Where’s the outrage when a black woman is being discriminated on at her job because of her hairstyle or curvy figure? Where’s the protest when we’re being judged and discriminated on because of our colorful hair or long nails? CNN commentator Symone Sanders was called out by a white woman over the fact that her long bedazzled nails didn’t look professional and becoming. Let’s not act as if these very women we’re “Me Too’ing” with aren’t treating us like the equality they are fighting for.

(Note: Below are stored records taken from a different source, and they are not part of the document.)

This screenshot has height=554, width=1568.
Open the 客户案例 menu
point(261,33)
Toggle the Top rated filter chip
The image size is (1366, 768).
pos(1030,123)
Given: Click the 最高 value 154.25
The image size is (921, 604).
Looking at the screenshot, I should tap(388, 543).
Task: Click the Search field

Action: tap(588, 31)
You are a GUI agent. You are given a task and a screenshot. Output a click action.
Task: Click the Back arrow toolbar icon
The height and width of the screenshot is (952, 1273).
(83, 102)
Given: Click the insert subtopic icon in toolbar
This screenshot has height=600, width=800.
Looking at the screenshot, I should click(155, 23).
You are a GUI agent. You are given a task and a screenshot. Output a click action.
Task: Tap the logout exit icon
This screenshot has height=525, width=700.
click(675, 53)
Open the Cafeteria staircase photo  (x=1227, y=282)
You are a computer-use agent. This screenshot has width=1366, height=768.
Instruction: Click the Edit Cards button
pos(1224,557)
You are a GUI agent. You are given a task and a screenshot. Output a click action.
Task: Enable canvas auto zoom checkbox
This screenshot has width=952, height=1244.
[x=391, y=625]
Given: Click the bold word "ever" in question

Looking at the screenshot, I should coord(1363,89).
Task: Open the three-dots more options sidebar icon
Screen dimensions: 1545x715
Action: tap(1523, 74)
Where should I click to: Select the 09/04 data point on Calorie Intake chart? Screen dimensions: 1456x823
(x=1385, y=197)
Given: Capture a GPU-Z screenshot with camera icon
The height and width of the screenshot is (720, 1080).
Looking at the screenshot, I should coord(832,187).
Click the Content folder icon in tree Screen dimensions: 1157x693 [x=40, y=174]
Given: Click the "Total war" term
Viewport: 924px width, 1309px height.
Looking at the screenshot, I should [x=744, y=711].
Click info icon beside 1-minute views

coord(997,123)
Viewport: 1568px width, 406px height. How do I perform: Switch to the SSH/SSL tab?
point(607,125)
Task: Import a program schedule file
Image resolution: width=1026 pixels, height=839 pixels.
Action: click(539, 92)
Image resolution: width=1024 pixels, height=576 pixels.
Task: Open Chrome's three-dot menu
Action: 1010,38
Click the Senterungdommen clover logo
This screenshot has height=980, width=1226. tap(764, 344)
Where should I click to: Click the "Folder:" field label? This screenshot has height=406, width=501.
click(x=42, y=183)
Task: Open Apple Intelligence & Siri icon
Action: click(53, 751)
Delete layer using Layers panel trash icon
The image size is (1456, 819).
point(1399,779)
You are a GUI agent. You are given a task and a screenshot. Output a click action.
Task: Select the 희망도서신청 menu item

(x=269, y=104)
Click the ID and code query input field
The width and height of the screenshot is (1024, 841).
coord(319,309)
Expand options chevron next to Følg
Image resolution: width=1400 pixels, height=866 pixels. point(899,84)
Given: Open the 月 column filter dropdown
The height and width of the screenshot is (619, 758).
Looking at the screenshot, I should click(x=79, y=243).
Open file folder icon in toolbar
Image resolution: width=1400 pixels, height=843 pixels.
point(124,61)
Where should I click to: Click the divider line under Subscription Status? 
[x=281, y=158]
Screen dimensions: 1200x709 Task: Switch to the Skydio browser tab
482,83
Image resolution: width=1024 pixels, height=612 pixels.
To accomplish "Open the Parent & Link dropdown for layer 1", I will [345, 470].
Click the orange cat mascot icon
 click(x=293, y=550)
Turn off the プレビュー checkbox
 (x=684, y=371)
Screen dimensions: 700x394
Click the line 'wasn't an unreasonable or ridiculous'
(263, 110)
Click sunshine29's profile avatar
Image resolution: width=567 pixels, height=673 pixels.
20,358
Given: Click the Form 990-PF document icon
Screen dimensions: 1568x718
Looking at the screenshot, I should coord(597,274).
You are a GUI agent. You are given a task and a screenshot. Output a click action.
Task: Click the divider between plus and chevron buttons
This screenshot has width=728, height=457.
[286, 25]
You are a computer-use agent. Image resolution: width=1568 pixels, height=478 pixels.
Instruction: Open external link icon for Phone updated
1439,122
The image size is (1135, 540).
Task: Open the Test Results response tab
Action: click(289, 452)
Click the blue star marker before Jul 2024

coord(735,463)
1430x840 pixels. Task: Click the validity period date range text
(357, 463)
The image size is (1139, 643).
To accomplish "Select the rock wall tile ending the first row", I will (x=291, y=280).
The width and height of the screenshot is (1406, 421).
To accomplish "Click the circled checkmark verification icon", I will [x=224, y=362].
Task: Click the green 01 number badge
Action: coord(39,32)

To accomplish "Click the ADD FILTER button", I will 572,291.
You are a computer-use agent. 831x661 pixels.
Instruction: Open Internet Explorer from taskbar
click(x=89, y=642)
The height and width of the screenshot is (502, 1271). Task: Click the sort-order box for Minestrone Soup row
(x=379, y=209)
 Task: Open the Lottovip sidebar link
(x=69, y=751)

I’ve always supported the theory of Alice Walker’s Womanism because it spoke on levels that sculpt our ideologies of being a black woman in America. Although we do deal with the issues of the feminist our oppression ranges way deeper. We are the walking billboard for PTSD when we fear for our father, husbands, sons and brothers life because of police brutality or racism. And ours too, because we can’t forget all of the black women who’ve died for the same things. Don’t speak to me on women’s rights if you can’t speak to me about black women’s rights. For years we’ve been raped, sexually assaulted, overtly sexualized, stereotyped, discriminated, culturally appropriated and our voices don’t get the same attention or the same results. We’re steadily dying on delivery beds with no explanations.
So please excuse me while I decline to stand for a movement that doesn’t stand for me. I can’t push your agenda if you aren’t pushing mine and I don’t need to feel accepted among organizations that will never truly accept me. I have far more fight in me than to settle and be silenced, while I allow someone else to tell me what my struggles are. It’s time as black women that we become a united front and fight our own battles until our voices raise in unison like the thunder before the storm. Now wouldn’t that be powerful.